╭─ DOCUMENT EXTRACT
And you’re STILL a state-franchised hypocrite, “attorney.”

BioTube December 1, 2009 at 1:42 pm

@yomamma:

You mean the same way a battlefield surgeon is? Face it: sometimes you got to make a deal with the devil to protect people from him.

J Cortez December 1, 2009 at 2:09 pm

*sarcasm* I, too, am a hypocrite like Kinsella, since although I favor private roads, I use public roads to get where I need to go.

Jay Lakner December 1, 2009 at 2:30 pm

I am also a hypocrite like Kinsella, since although I am against all forms of taxation, I pay my taxes every year.

Matt Pritchard December 1, 2009 at 3:21 pm

I, too, am a hypocrite like Kinsella, since although I favor uncoerced, commodity money, all of my daily transactions are made in government issued fiat “dollars”.

Micah December 1, 2009 at 3:26 pm

No, I am Spartacus.

Joshua December 1, 2009 at 4:07 pm

I’m a Mac.

jc butte December 1, 2009 at 4:59 pm

Silent Running was sentimental crap. The robots, though, were terrific.

scott t December 1, 2009 at 5:24 pm

if its called sci-fi…isnt much science a given…so any furtherance of science would have to be somewhat similar to other science within fiction.

were there spaceborne fighters in movies before starwars?? lazer shooting ufo type things?

wasnt the force absent BG but replaced somewhat by a polythiestic legend of finding earth again??

sounds thematicaly quite different to me.

bullshit fake article probobly.

Russ December 1, 2009 at 5:41 pm

You could just as well say that any movie that features, or even mentions, robots is plagiarized from “R.U.R.” (Rossum’s Universal Robots), the 1921 play by Karel ÄŒapek. It introduced the term “robot”. I’m sure ÄŒapek’s heirs would be much interested in the income boost.

Curt Howland December 1, 2009 at 7:36 pm

I’m Linux.
╰─
╭─ EXERCISE DATA
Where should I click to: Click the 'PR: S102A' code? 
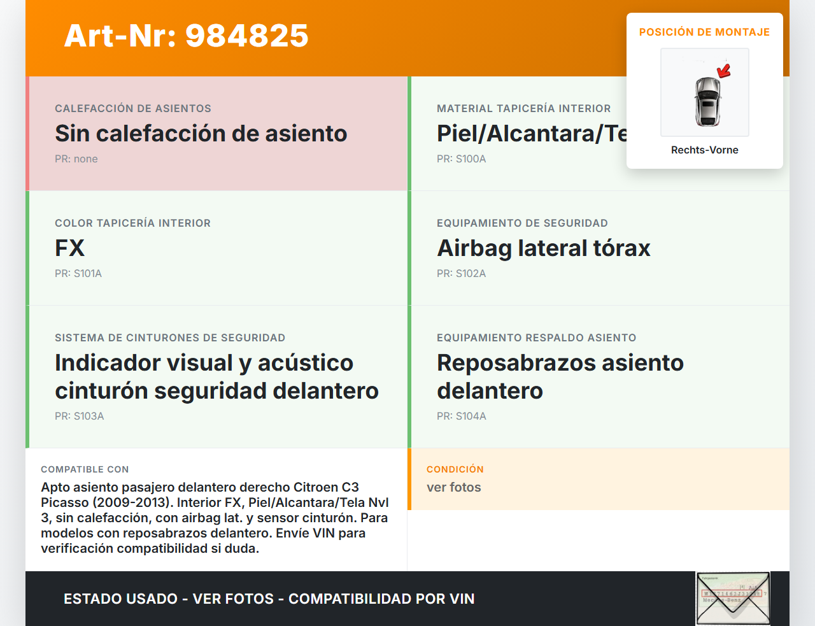click(x=461, y=274)
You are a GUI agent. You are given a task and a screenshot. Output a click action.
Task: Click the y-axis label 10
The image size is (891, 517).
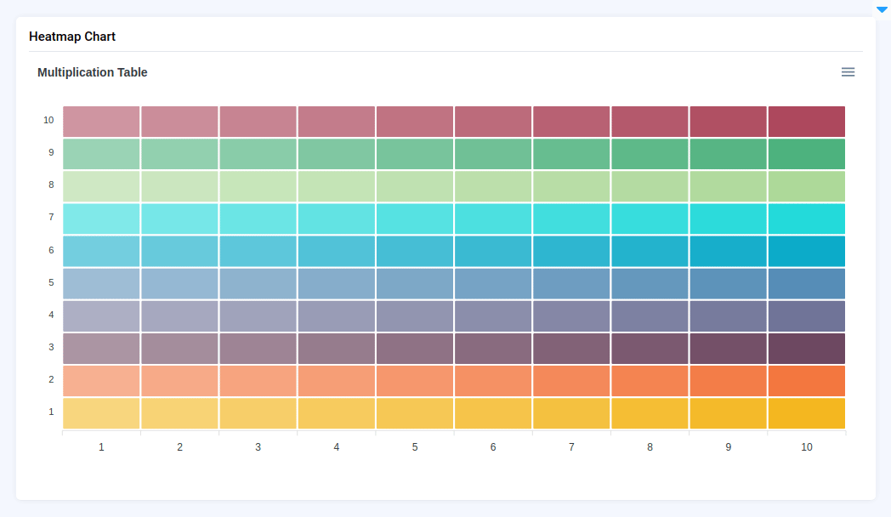[48, 120]
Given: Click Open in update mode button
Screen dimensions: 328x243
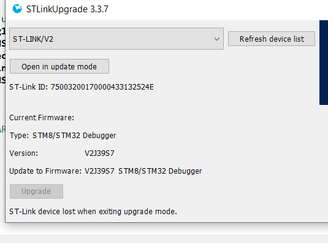Looking at the screenshot, I should pyautogui.click(x=59, y=66).
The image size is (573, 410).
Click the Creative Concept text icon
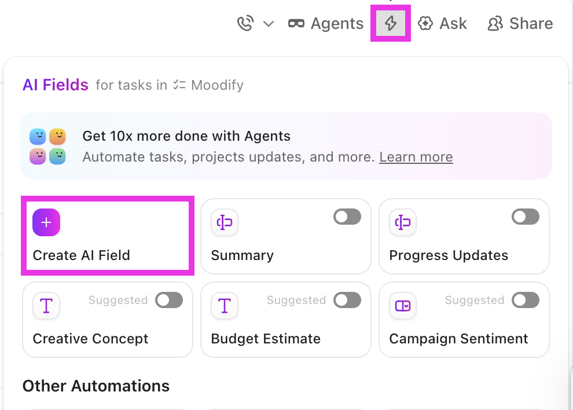[x=46, y=306]
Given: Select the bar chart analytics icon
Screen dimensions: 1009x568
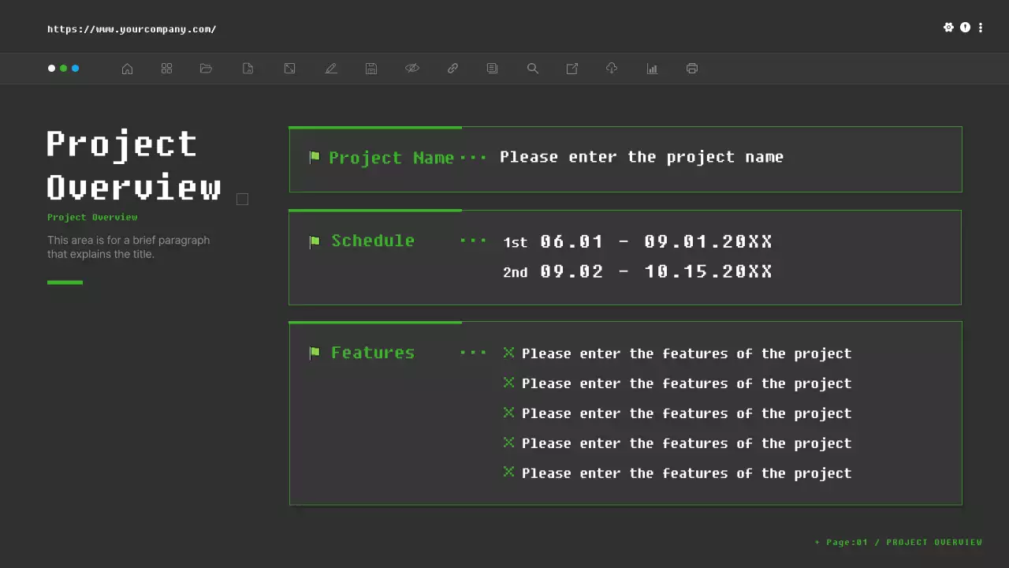Looking at the screenshot, I should [652, 69].
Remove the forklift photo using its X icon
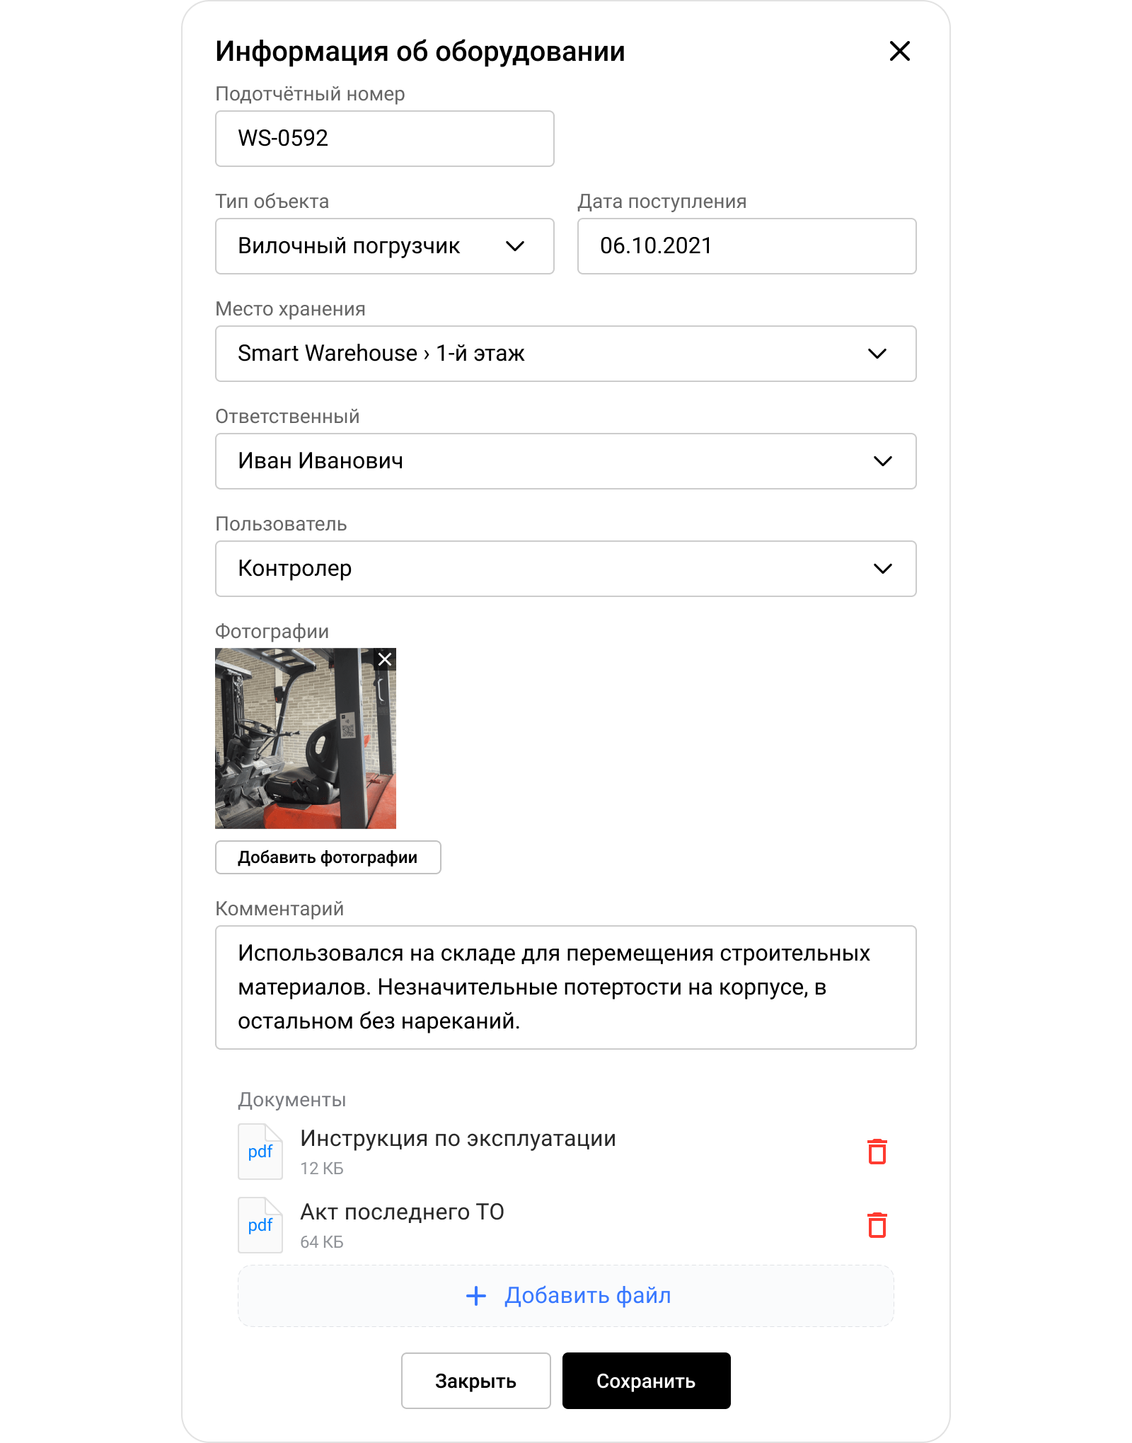Image resolution: width=1132 pixels, height=1443 pixels. [x=385, y=659]
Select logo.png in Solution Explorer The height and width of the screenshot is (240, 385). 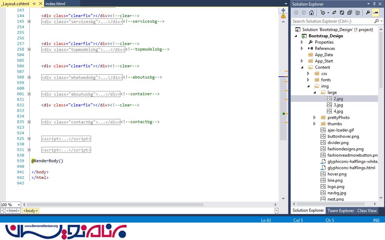(x=336, y=187)
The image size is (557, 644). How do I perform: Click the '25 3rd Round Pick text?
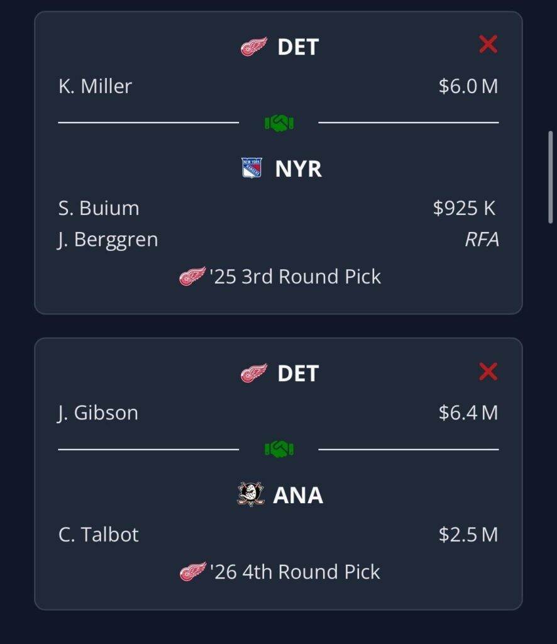[295, 277]
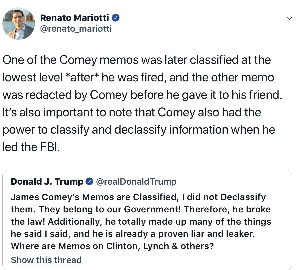Click the line starting "power to classify and declassify"
This screenshot has width=301, height=270.
coord(139,130)
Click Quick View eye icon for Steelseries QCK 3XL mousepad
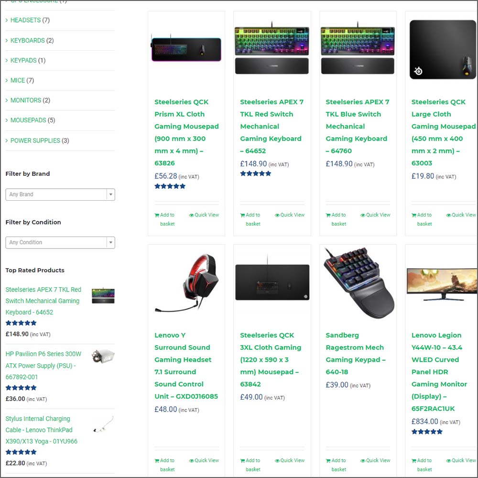 point(277,461)
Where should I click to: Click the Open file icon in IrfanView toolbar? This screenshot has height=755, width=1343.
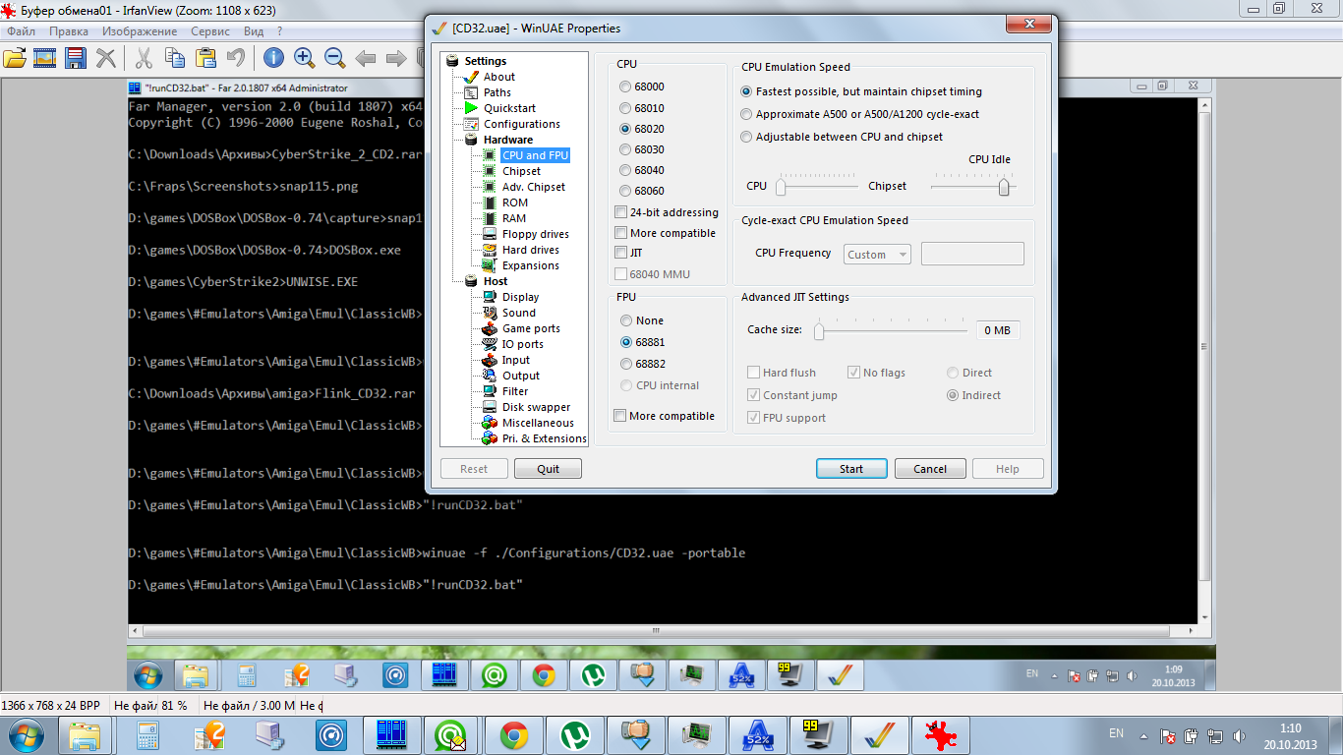tap(15, 58)
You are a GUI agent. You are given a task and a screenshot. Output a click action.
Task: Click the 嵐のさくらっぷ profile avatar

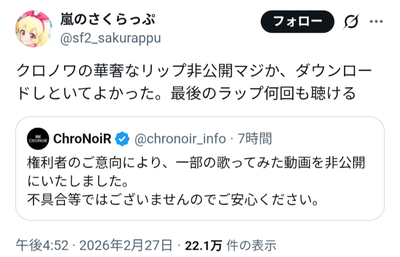[34, 29]
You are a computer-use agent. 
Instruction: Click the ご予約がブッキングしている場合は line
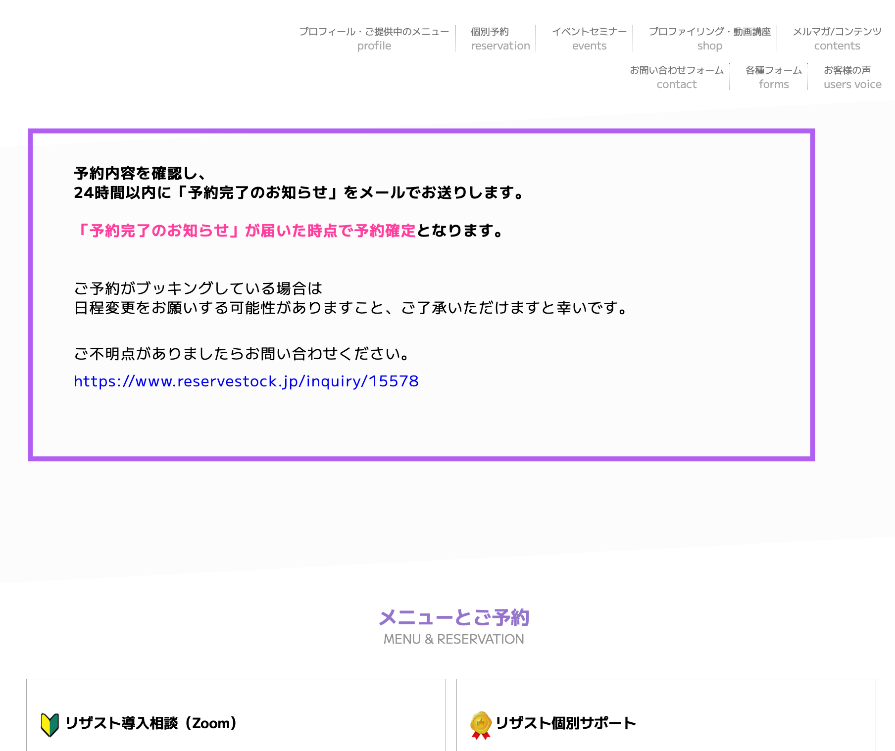coord(198,288)
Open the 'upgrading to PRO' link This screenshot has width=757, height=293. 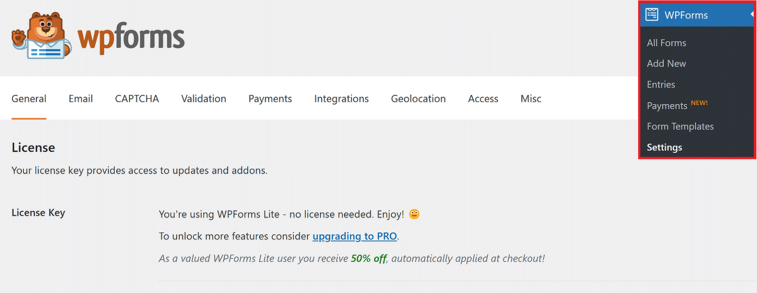(354, 236)
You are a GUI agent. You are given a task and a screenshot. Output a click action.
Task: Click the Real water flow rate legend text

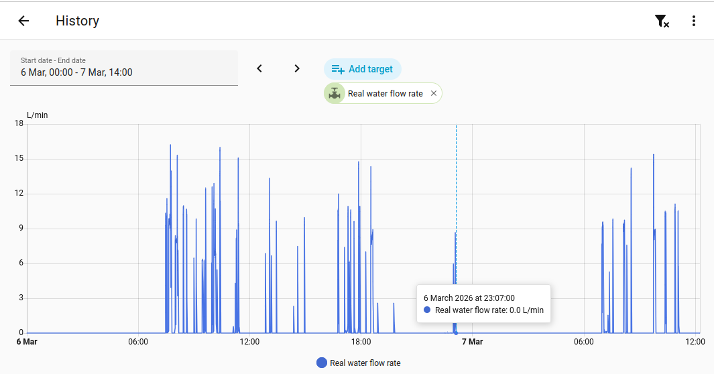[x=365, y=363]
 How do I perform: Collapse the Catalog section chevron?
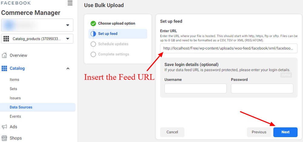[68, 68]
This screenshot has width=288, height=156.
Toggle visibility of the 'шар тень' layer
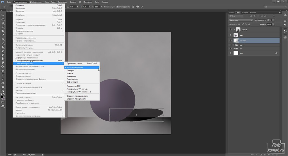(x=231, y=40)
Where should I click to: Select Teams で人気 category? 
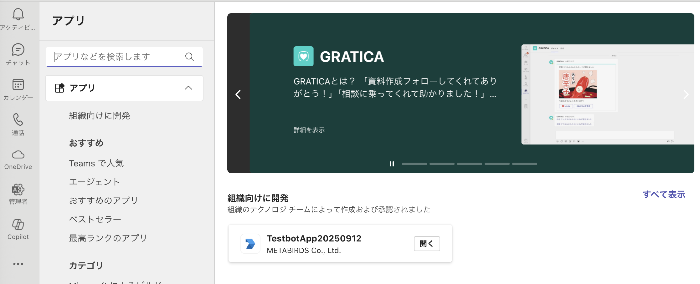click(x=96, y=163)
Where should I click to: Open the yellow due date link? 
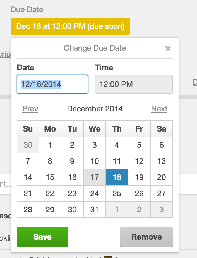click(70, 26)
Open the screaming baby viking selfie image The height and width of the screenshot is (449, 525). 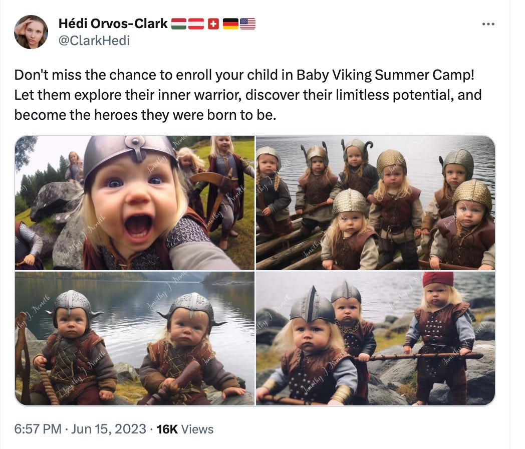point(135,202)
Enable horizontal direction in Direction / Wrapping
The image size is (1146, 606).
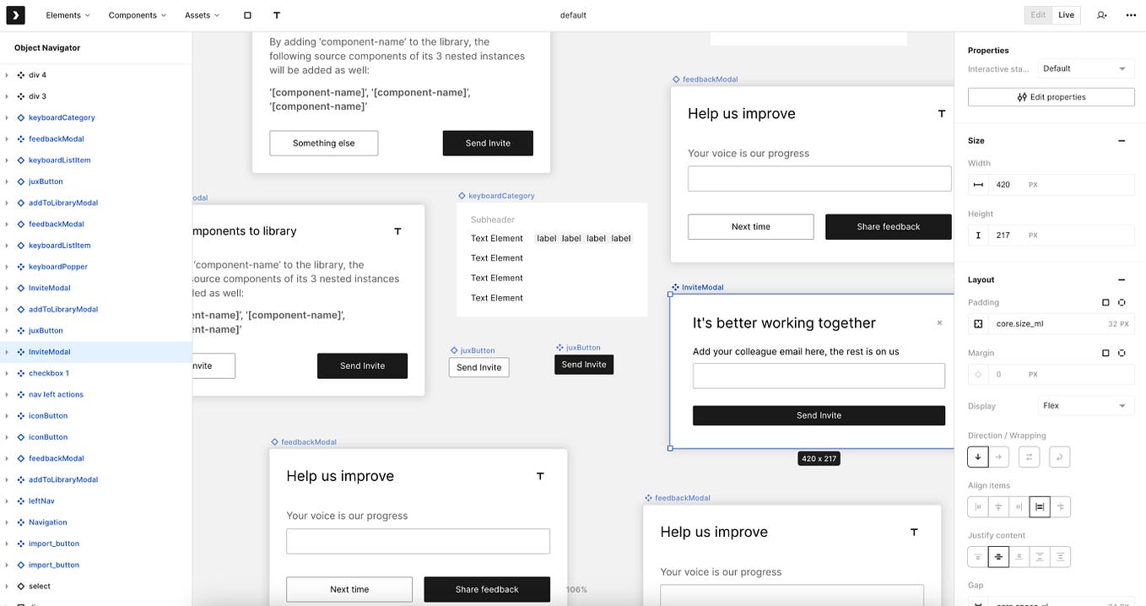click(999, 457)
╰─
ACTIVITY:
Pull the entire comment thread from above and reproduce it without any changes.

OUTPUT OF THE EXERCISE:
And you’re STILL a state-franchised hypocrite, “attorney.”

BioTube December 1, 2009 at 1:42 pm

@yomamma:

You mean the same way a battlefield surgeon is? Face it: sometimes you got to make a deal with the devil to protect people from him.

J Cortez December 1, 2009 at 2:09 pm

*sarcasm* I, too, am a hypocrite like Kinsella, since although I favor private roads, I use public roads to get where I need to go.

Jay Lakner December 1, 2009 at 2:30 pm

I am also a hypocrite like Kinsella, since although I am against all forms of taxation, I pay my taxes every year.

Matt Pritchard December 1, 2009 at 3:21 pm

I, too, am a hypocrite like Kinsella, since although I favor uncoerced, commodity money, all of my daily transactions are made in government issued fiat “dollars”.

Micah December 1, 2009 at 3:26 pm

No, I am Spartacus.

Joshua December 1, 2009 at 4:07 pm

I’m a Mac.

jc butte December 1, 2009 at 4:59 pm

Silent Running was sentimental crap. The robots, though, were terrific.

scott t December 1, 2009 at 5:24 pm

if its called sci-fi…isnt much science a given…so any furtherance of science would have to be somewhat similar to other science within fiction.

were there spaceborne fighters in movies before starwars?? lazer shooting ufo type things?

wasnt the force absent BG but replaced somewhat by a polythiestic legend of finding earth again??

sounds thematicaly quite different to me.

bullshit fake article probobly.

Russ December 1, 2009 at 5:41 pm

You could just as well say that any movie that features, or even mentions, robots is plagiarized from “R.U.R.” (Rossum’s Universal Robots), the 1921 play by Karel ÄŒapek. It introduced the term “robot”. I’m sure ÄŒapek’s heirs would be much interested in the income boost.

Curt Howland December 1, 2009 at 7:36 pm

I’m Linux.